To do = Within the data below, count the lines that include the word "each". Provide the number and nothing further.

═══

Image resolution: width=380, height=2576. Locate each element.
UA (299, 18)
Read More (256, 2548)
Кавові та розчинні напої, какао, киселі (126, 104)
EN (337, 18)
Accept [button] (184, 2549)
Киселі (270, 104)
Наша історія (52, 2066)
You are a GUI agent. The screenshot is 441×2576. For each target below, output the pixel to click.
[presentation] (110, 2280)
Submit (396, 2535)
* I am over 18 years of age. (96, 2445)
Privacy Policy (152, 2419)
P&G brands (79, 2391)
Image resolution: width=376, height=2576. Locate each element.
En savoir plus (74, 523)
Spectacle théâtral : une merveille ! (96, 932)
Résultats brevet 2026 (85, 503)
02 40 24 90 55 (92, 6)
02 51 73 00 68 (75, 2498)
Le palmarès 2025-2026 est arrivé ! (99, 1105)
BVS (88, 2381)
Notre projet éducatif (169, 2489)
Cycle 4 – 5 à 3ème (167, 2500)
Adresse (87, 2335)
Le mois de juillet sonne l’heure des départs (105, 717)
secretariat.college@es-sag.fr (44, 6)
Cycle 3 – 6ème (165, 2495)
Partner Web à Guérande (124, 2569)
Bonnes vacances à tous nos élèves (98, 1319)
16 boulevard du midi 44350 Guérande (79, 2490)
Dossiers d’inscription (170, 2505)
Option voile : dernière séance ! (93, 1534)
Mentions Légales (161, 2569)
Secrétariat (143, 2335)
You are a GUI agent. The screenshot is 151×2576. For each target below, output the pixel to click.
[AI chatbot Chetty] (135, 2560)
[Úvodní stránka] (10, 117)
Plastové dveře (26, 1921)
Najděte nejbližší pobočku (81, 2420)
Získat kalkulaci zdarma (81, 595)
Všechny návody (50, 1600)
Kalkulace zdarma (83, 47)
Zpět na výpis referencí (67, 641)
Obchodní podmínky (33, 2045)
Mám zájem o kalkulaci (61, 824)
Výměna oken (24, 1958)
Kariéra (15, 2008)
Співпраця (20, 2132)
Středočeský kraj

═══

Answer to the exercise = 4